如何使用 Hugging Face TRL 调优多模态模型或视觉语言模型

多模态LLM最近取得了巨大的进展。我们现在已经有一个强大的开放多模态模型生态系统，主要是视觉-语言模型（VLM），包括Meta AI的Llama-3.2-11B-Vision，Mistral AI的Pixtral-12B，Qwen的Qwen2-VL-7B，以及Allen AI的Molmo-7B-D-0924。

这些VLMs可以处理各种多模态任务，包括图像字幕、视觉问答和图像-文本匹配，无需额外训练。
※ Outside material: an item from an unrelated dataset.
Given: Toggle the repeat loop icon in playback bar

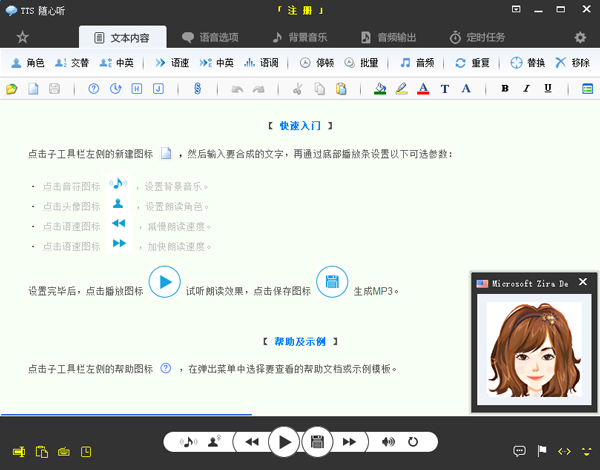Looking at the screenshot, I should (x=412, y=441).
然而，为了将模型定制化以适应您的特定应用，您可能需要在您的数据上微调模型，以实现更高质量的结果或为您的用例创建一个更高效的模型。

本文博客将指导您如何使用Hugging Face TRL、Transformers和datasets在2024年微调开放VLMs。

注意：此博客是为消费者级别的GPU（24GB）创建的，例如NVIDIA A10G或RTX 4090/3090，但可以轻松改编以在更大的GPU上运行。

1. 定义我们的多模态使用案例

在微调VLMs时，明确定义您的使用案例和您希望解决的多模态任务至关重要。这将指导您选择基础模型，并帮助您创建适当的微调数据集。如果您尚未定义使用案例，您可能需要重新审视您的需求。
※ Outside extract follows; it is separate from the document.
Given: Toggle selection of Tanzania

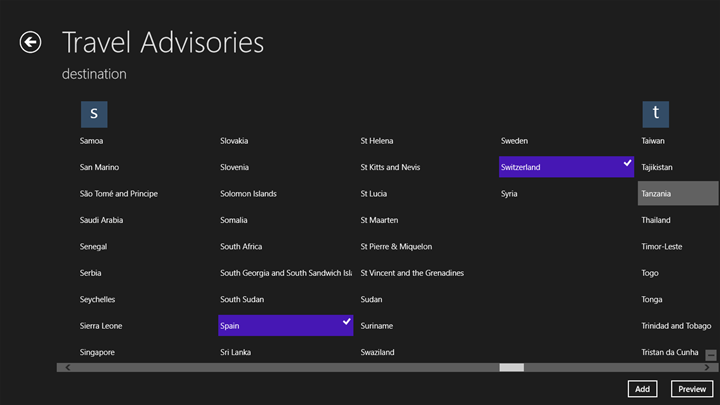Looking at the screenshot, I should click(677, 193).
值得注意的是，对于大多数使用场景，微调可能并不是首选方案。我们建议在决定微调自己的模型之前，先评估预训练模型或基于API的解决方案。

我们希望微调一个模型，该模型可以根据产品图片和基本元数据生成详细的产品描述。该模型将被整合到我们的电子商务平台中，以帮助卖家创建更具吸引力的列表。目标是减少创建产品描述所需的时间，并提高其质量和一致性。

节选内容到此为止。